[SOURCE MATERIAL]
+ + + + + + +
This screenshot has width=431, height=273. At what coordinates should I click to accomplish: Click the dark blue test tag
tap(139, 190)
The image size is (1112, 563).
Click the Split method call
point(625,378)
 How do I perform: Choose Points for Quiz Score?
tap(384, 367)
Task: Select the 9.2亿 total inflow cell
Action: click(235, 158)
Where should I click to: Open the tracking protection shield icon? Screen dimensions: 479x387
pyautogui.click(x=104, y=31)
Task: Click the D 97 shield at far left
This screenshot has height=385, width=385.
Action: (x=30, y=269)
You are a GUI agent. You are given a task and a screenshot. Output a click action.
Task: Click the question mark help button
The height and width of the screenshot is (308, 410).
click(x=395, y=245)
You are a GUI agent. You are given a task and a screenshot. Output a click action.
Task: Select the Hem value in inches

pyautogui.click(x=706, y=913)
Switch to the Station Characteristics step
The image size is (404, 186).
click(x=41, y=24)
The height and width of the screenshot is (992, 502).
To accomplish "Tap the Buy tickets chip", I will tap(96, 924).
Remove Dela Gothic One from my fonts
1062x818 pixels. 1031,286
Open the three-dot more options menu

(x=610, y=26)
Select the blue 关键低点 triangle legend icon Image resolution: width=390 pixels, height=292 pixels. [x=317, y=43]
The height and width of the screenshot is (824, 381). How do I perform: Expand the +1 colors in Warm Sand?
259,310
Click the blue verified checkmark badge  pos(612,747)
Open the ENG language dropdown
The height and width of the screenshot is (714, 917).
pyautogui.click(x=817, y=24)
+ + + + + + +
What you write must match the records above exactly, line for line.

This screenshot has width=431, height=273. At what coordinates should I click to accomplish: Click the dark blue test tag
tap(139, 190)
The image size is (1112, 563).
Click the Split method call
point(625,378)
 How do I perform: Choose Points for Quiz Score?
tap(384, 367)
Task: Select the 9.2亿 total inflow cell
Action: click(235, 158)
Where should I click to: Open the tracking protection shield icon? Screen dimensions: 479x387
pyautogui.click(x=104, y=31)
Task: Click the D 97 shield at far left
This screenshot has height=385, width=385.
Action: (x=30, y=269)
You are a GUI agent. You are given a task and a screenshot. Output a click action.
Task: Click the question mark help button
The height and width of the screenshot is (308, 410).
click(x=395, y=245)
You are a GUI agent. You are given a task and a screenshot. Output a click action.
Task: Select the Hem value in inches

pyautogui.click(x=706, y=913)
Switch to the Station Characteristics step
The image size is (404, 186).
click(x=41, y=24)
The height and width of the screenshot is (992, 502).
To accomplish "Tap the Buy tickets chip", I will tap(96, 924).
Remove Dela Gothic One from my fonts
1062x818 pixels. 1031,286
Open the three-dot more options menu

(x=610, y=26)
Select the blue 关键低点 triangle legend icon Image resolution: width=390 pixels, height=292 pixels. [x=317, y=43]
The height and width of the screenshot is (824, 381). How do I perform: Expand the +1 colors in Warm Sand?
259,310
Click the blue verified checkmark badge  pos(612,747)
Open the ENG language dropdown
The height and width of the screenshot is (714, 917).
pyautogui.click(x=817, y=24)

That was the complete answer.